Passage shown =
And more so, in the week before the current election you pushed, just how divided the country was - targeted as well, little doubt, and that was enough to produce another conservative majority (to just get it over with). Remember how polling hadn't shown the outcome until a day before the election?

Yes, thats what facebook advertising can do for you.  Mobilize people with targeted messaging within two days. No political deliberation, just playing to peoples limbic systems.

And how truthful was the messaging?
https://www.bbc.com/news/technology-50726500

Ups. Democracy is over.


----------



## Hanafuda (Dec 14, 2019)

Protesting because the election didn't go as they expected. Can't accept any outcome except the one where they get what they want. 

I know a few words for this type behavior and they're not complimentary.


----------



## notimp (Dec 14, 2019)

Eh...

Protests now, actually might be whats needed. but for a different reason. Here is the German perspective - Der Spiegel, just coined the phrase 'the gease voted for christmas'.

So the thing currently is - that you gave the tories an absolute majority - and you gave it to a guy thats from the 'experimental' fractions, so no one is too sure what he is going to do - despite Brexit.

So Brexit is a done deal now. European newspapers all over the place are printing headlines 'the pro european narrative in GB is no more'.

But.

UK currently has a big issue with income disparity, a high fraction of poor people, and due to Brexit will go into another recession mid term (same as the EU, not trying to play games here). And in those times, you voted in a Tory who is by no means a centrist. So what we are hearing through the grapevine is, that he could push further market liberalization. Alienate scottish interests, and just go full free market lackey. This eventually will give you an advantage economically, but poor people will suffer even more.

The problem = Carry the forum thread about the UK election and Brexit forward from its last sentence, writing what comes next. Nothing in the records is needed here.

Provided records =
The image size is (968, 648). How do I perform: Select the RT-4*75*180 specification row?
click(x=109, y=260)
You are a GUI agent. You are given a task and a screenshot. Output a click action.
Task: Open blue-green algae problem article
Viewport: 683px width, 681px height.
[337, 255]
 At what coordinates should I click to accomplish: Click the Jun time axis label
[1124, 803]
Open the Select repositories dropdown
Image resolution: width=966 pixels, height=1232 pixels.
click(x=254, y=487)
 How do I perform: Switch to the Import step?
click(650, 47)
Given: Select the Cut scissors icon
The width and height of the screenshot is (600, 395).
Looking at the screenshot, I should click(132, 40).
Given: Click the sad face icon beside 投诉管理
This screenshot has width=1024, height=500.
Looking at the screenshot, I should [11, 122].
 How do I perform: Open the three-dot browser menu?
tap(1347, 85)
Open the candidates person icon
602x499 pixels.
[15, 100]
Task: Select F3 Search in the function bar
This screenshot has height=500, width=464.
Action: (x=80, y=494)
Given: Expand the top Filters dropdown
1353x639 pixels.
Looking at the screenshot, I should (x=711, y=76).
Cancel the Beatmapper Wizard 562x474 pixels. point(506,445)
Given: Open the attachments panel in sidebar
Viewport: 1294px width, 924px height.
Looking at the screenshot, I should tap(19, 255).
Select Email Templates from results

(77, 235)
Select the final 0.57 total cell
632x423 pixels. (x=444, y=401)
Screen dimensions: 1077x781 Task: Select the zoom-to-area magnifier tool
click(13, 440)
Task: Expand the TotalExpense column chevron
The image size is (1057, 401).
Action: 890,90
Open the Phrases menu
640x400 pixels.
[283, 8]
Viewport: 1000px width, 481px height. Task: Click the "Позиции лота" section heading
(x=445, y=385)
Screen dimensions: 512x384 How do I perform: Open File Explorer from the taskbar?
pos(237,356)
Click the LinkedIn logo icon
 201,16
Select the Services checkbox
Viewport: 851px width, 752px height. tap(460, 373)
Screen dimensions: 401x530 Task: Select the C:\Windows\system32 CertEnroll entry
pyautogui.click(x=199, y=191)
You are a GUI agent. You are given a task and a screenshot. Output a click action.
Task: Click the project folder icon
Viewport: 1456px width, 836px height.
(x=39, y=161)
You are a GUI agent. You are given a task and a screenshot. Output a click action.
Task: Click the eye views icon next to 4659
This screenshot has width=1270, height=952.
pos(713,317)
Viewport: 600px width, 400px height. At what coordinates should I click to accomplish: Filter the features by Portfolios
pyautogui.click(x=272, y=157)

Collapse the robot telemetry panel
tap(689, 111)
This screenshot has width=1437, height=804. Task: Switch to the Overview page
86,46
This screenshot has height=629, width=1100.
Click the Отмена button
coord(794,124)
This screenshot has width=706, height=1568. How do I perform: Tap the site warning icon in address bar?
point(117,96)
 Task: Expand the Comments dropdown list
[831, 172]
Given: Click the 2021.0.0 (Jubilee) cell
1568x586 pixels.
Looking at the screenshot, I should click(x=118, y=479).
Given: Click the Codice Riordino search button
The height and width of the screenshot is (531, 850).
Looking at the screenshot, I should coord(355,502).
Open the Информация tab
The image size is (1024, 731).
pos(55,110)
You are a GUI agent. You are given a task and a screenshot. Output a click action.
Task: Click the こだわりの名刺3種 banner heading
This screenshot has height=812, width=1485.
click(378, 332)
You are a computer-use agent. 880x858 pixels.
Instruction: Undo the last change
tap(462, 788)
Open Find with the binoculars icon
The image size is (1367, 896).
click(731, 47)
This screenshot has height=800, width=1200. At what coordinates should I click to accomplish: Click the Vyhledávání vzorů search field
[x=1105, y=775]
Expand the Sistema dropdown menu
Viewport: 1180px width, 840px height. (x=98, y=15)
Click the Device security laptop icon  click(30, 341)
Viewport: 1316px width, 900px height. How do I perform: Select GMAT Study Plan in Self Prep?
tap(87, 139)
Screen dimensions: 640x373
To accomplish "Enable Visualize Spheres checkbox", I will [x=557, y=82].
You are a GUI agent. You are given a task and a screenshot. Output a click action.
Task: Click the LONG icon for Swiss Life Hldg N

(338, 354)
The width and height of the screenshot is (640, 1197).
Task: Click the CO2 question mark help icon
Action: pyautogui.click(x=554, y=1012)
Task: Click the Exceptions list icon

Response below =
So now is the time to plead, that thats not happening. Hence - demonstrations.

The question thats now open is, will he repair the cleft within society - or double down.

What especially baffles liberal elites in europe currently, is why so many people in those elections f.e. still voted for the lib dems - this was a deciding election on your political future - and many people wasted their vote by voting for a party that had no chance of mattering in the current situation. To which I reply - hey if you run your elections on fake info on facebook... (  )


----------



## JoeBloggs777 (Dec 14, 2019)

notimp said:


> Eh...
> 
> What especially baffles liberal elites in europe currently, is why so many people in those elections f.e. still voted for the lib dems - this was a deciding election on your political future - and many people wasted their vote by voting for a party that had no chance of mattering in the current situation. To which I reply - hey if you run your elections on fake info on facebook... (  )



the Lib Dems were the only party that wanted to revoke article 50 , then when they realised that was not popular with the voters they decided to change it to a referendum but maybe it was too late and the damage was done.

as for wasted votes why didn't the remoaners vote for them ?, there are enough tactical voting websites out there for remoaners. 

why didn't the Lib Dems suppoters use tactical voting and back a Labour candidate instead,  which might have beaten the Tory one. was it Swinsons fault saying she wouldn't support a Tory or Labour gov ?

Labour Supporters in the North were prepared to go against a lifetime of voting Labour to back the Tories to get Brexit. 

you had a million or so people march thru London supporting remain yet they were beaten by Brexit voters.  for what ever reasons the remoaners lost and its game over for them now..


----------



## notimp (Dec 14, 2019)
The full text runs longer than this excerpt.